A consumer privacy law that requires a consumer’s opt-in to use his/her data is worrisome in the sense that it might be hard to get such permissions, said Scott Cunningham, a consultant the Local Media Consortium (LMC), a group of 90 U.S. publishers with thousands of websites and 200 million unique monthly visitors.  LMC is seeking to assemble what Cunningham called “a communal garden around all the publishers in the United States.”

From news perspective, said Cunningham,  “I believed in the open web and in programmatic but it has not worked for news publishers. It just hasn’t.
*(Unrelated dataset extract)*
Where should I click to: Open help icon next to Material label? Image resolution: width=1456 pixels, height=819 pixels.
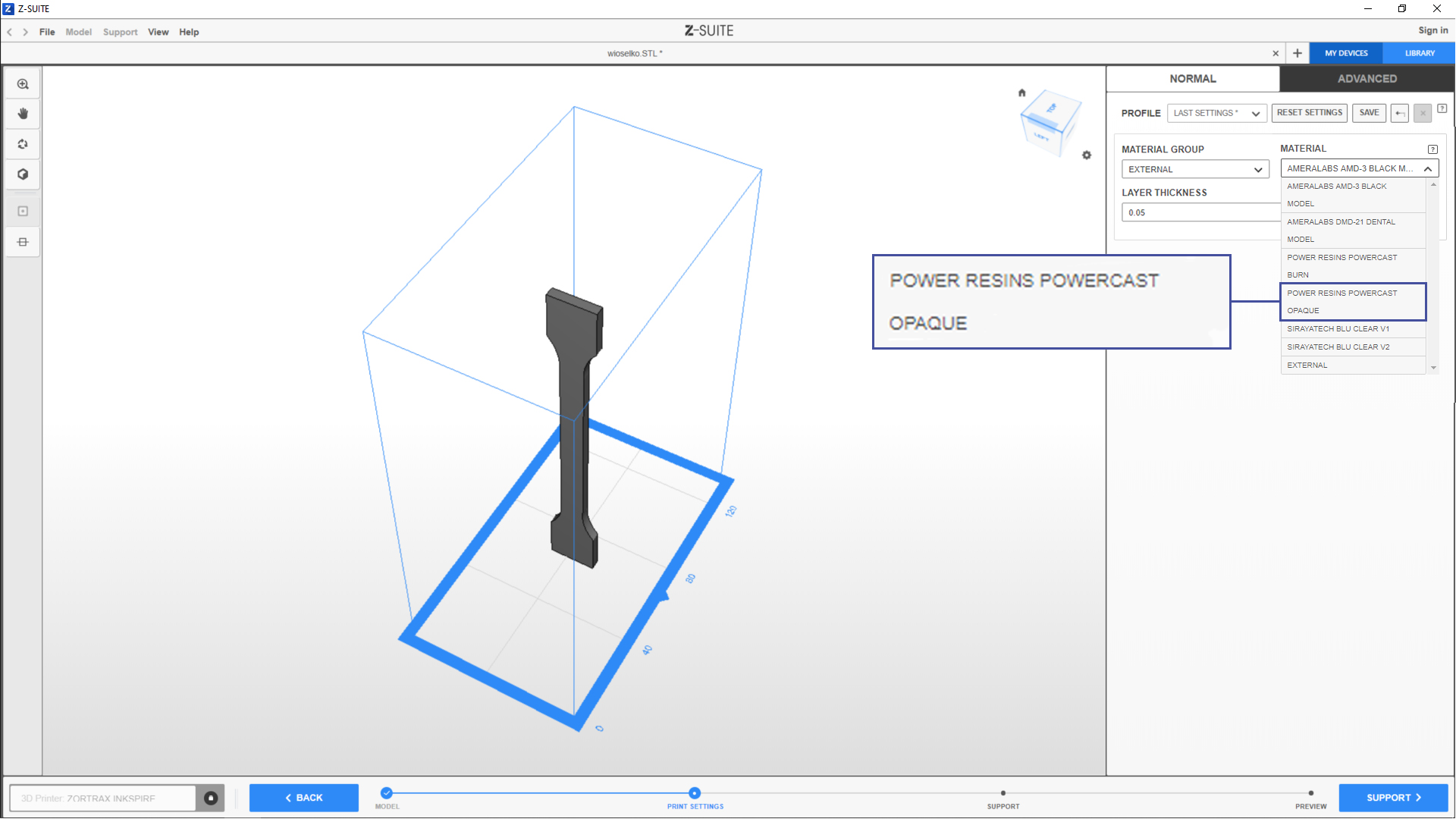[1432, 149]
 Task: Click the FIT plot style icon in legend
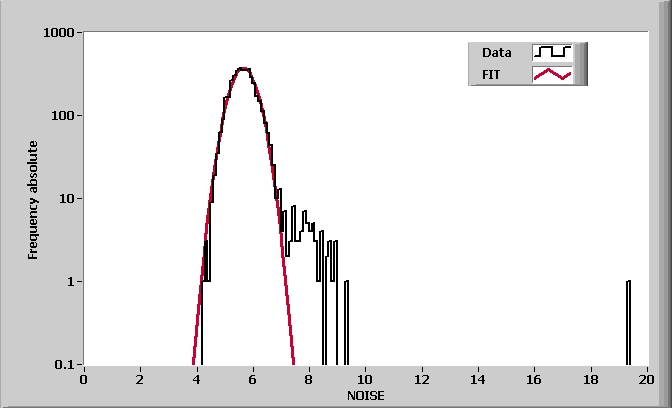[551, 74]
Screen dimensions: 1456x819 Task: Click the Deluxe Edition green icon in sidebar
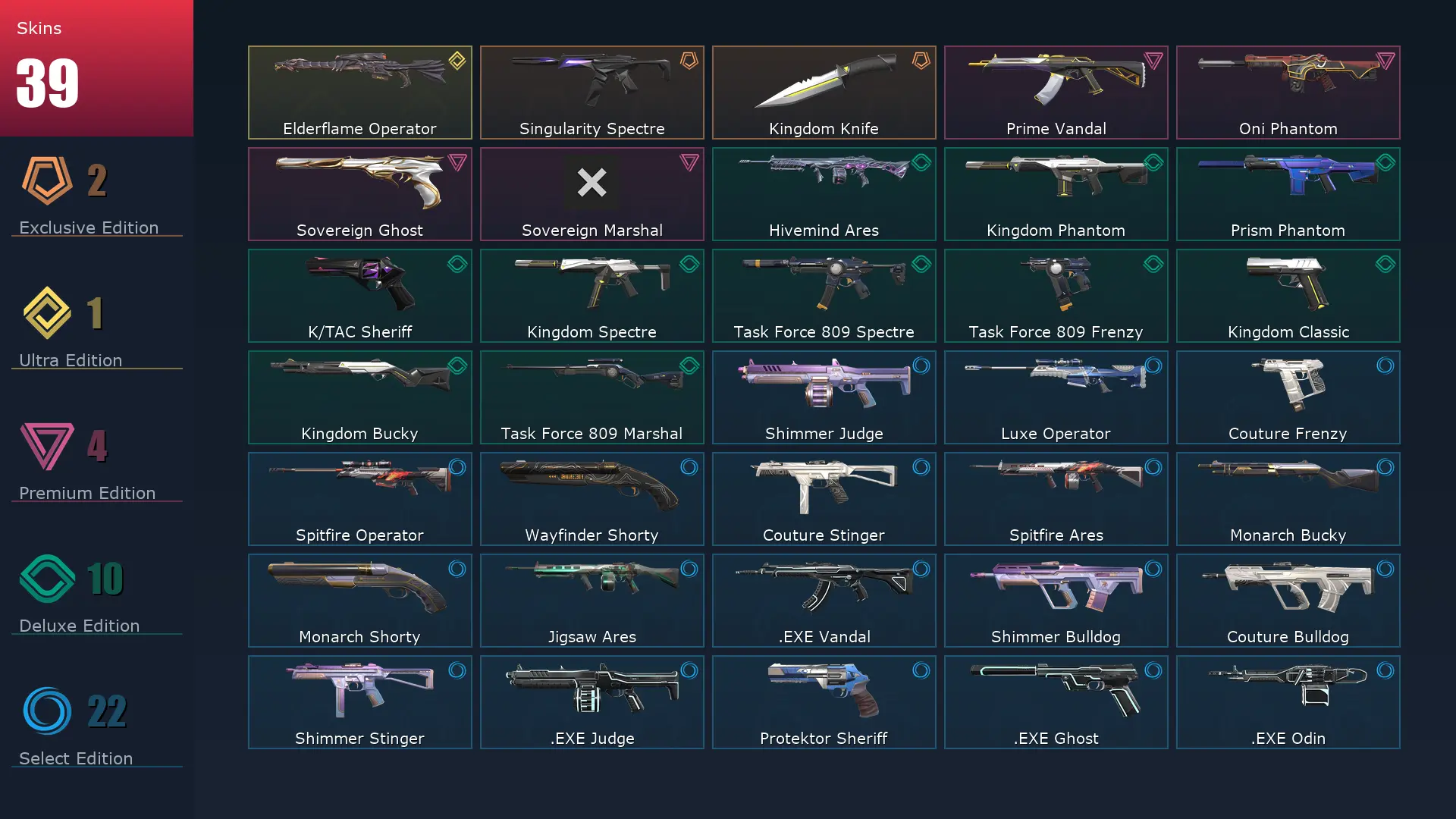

I mean It has been a race to the bottom on the CPMs…. News publishers can’t actually function in a healthy way on the open web.” 

The NewsNext goal is to change that, he said, to consolidate the independent audiences of hundreds of publishing sites so that it can be addressed easily by advertisers, to encourage users to register with email addresses “and also to acquire consent where required and needed for advertising targeting.” He added:  “The news publishers are absolutely on board with wanting to take advantage of where the privacy direction is going.”  

Ad-tech companies like LiveRamp are “just middleware” in the first-party relationships that advertisers and publishers maintain, said Clinger. “We have to take ad tech and we have to step back and not be in control.” He said it should be easy for consumers to opt-out of personalized advertising, even if that means they have less access to “free” content as a result. LiveRamp’s Authenticated Traffic Solution (ATS) for user tracking now logs in 1 in 5 Americans weekly he said. It’s time to abandon the third-party cookie and “other nefarious forms of targeting” otherwise, he said:  “In five years there won’t be an open internet if we don’t improve this. We’ll all be getting our information from Facebook and the other walled gardens.” 

Mathieu Roche, CEO of British user-identity management firm ID5, acknowledged that privacy regulation is needed. “We need to have a legal framework that forces transparency and gives consumer control,” he said. “It doesn’t mean we shouldn’t be able to use personal data …. We are in data driven world.

Cunningham said LMC’s research finds that advertisers do want a way to address consumers with specific interests, and they also do not want to be accused of targeting consumers without permission.  “A federal privacy law would actually help because it would mean everyone could operate on the same page from the news publishers in aggregate and how to expose that permissioned data to marketers who are looking for it at scale.”

To the assertion that Facebook is an effective advertising medium was added two caveats.  


  • Lisa Macpherson, of the advocacy group Public Knowwledge, said advertisers should be “asking hard questions about whether programmatic is working for them on any basis other than efficiency, because of ad fraud, and viewability and ad blockers and non-quality contexts for their brands.
  • Clinger said Facebook’s performance is not audited by any third party, nor is the performance of Google advertising, which itself dominants add measurement. “This is a very big part of the problem altogether,” he said. “Brands invest because they believe it works because the platforms told them so.”